**** PENGGALAN DOKUMEN ****

Tahun 1955, pada Pemilu demokratis pertama, PKI (Partai Komunis Indonesia) berada di empat besar partai pemenang Pemilu. Setelah itu, perkembangan PKI sangat cepat. Kedekatannya dengan penguasa dan janji-janjinya yang memukau rakyat kecil – terutama pembagian tanah secara merata – menjadikan PKI seperti penyelamat untuk kehidupan petani miskin. Di pihak lain, kaum buruh menatap masa depannya penuh harap. Karena PKI menjanjikan, jika ia menguasai negara, buruh bukan lagi pekerja di pabrik; tapi pemilik pabrik itu sendiri. Buncahan harapan itulah yang menjadikan wong cilik tertarik PKI.

Anggota dan simpatisan PKI ditangkap TNI dan rakyat

Perjalanan PKI dengan ideologi marxisme- materialisme yang atheistis ini, ternyata berhasil memukau rakyat kecil. Bahkan Pemimpin Besar Revolusi Bung Karno menempatkan komunisme dalam narasi besar Nasakom (Nasionalisme, Agama, dan Komunisme). Nasakom adalah tiga pilar yang — menurut Bung Karno — harus menjadi landasan pembangunan bangsa Indonesia. Ketiga pilar itu harus berjalan seirama.

Bagaimana fakta lapangannya? Komunisme sebagai ideologi PKI, tak hanya bertentangan dengan prinsip kaum agamawan yang ber-Tuhan, tapi juga bertentangan dengan prinsip kaum nasionalis yang menempatkan Pancasila sebagai ideologi negara. Dengan demikian, integrasi Nasakom sulit terjadi. Yang mengejutkan kemudian, Nasakom jadi “instrument” PKI untuk memojokkan musuh-musuh politiknya. Dengan mudah, PKI mengecap musuh- musuh politiknya sebagai kaum Anti-Nasakom. Jika sudah demikian, negara pun akan memojokkan.

Tahun-tahun yang kacau politik terus bergulir. Posisi PKI dalam fragmen politik Indonesia terus naik. PKI berhasil membujuk Presiden RI untuk membubarkan Partai Masyumi. Masyumi bubar. Lalu, PKI pun membujuk Presiden Soekarno untuk membubarkan HMI. Kali ini gagal.

Saat itu, saya sebagai Ketua Umum PB HMI harus melakukan perlawanan terhadap propaganda PKI yang ingin membubarkan HMI di satu sisi; tapi di sisi lain, saya harus melakukan pendekatan terhadap elit politik di sekitar Bung Karno agar mendukung eksistensi HMI. Sampai peristiwa G30S PKI meletus, HMI tetap eksis. Kita semua sudah tahu, bagaimana dahsyatnya peristiwa G30S PKI.

Indonesia nyaris hancur dan dikuasai partai komunis itu. Hanya karena pertolongan Allah kepada bangsa Indonesia, PKI gagal mencengkeram ibu pertiwi.

**** CUPLIKAN DATA ****

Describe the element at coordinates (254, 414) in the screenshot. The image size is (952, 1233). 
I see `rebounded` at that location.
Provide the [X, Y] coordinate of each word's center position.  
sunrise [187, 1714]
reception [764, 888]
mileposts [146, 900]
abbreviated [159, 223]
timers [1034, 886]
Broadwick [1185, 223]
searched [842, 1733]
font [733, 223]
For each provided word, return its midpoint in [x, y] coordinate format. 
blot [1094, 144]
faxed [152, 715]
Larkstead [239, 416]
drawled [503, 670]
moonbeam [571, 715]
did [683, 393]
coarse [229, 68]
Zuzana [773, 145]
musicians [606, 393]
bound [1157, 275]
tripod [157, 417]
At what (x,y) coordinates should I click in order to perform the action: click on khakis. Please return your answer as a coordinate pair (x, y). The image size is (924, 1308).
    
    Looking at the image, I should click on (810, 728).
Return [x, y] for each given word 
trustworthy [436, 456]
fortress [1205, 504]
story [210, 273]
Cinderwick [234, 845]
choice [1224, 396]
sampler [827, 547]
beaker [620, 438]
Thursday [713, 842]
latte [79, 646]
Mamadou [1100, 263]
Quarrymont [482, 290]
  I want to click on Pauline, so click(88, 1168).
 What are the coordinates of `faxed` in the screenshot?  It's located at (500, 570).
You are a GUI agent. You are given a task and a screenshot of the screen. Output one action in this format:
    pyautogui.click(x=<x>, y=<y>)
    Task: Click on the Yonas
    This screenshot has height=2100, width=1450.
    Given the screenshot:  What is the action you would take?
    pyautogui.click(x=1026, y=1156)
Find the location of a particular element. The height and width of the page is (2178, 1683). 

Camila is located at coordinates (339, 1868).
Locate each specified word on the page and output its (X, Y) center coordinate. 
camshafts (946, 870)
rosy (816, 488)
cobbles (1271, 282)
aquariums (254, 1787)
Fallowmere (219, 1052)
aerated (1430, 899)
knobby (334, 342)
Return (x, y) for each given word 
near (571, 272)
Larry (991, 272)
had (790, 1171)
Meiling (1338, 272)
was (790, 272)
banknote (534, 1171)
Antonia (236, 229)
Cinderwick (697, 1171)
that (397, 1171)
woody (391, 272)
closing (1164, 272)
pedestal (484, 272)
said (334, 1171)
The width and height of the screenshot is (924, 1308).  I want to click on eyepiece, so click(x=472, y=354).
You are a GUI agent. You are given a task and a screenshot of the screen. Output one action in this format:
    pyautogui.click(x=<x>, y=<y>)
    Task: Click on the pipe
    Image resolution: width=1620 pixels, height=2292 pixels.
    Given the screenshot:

****

■ **KUMPULAN TUGAS**:
- 1) Menurut teks tentang PKI dan Nasakom, apa kepanjangan Nasakom?
- 2) Teruskan teks tentang PKI dan Nasakom mulai dari kalimat terakhirnya.

■ **HASIL PENGERJAAN**:
- 1) Nasionalisme, Agama, dan Komunisme.

- 2)
Satu Oktober 1965. Soeharto, yang saat itu Panglima Kostrad (Komando Strategi Angkatan Dara,t) bergerak cepat. Obyek-obyek vital seperti Radio Republik Indonesia (RRI) dan Lanud Halim Perdanakusuma segera direbut kembali setelah sebelumnya dikuasai PKI. Begitu juga Makodam (Markas Komando Daerah Militer) dan Makorem (Markas Komando Resort Militer).

Anggota dan simpatisan PKI dtangkap TNI dan rakyat

Sampai akhirnya Presiden Soekarno mengeluarkan Surat Perintah Sebelas Maret (Supersemar) untuk dipergunakan Jenderal Soeharto mengendalikan keamanan di seluruh wilayah Indonesia.

Melalui “kekuasaan” Supersemar itulah, pada tanggal 12 Maret 1966, Jenderal Soeharto membubarkan PKI dan ormas- ormasnya. Peristiwa G30S PKI menimbulkan luka mendalam bagi bangsa Indonesia. Korbannya mencapai ratusan ribu jiwa melayang, bahkan jutaan. Dan korban terbanyak adalah orang-orang PKI. Kenapa? Karena PKI adalah penyebab kekacauan itu. PKI adalah inisiatornya.

Belakangan, ada pihak-pihak yang menggugat dan mempertanyakan kembali, kenapa peristiwa G30S PKI terjadi? Kenapa orang-orang PKI dibunuh? Bukankah mereka tidak bersalah? saya ingin menjelaskan, bagaimana peristiwa G30S PKI terjadi.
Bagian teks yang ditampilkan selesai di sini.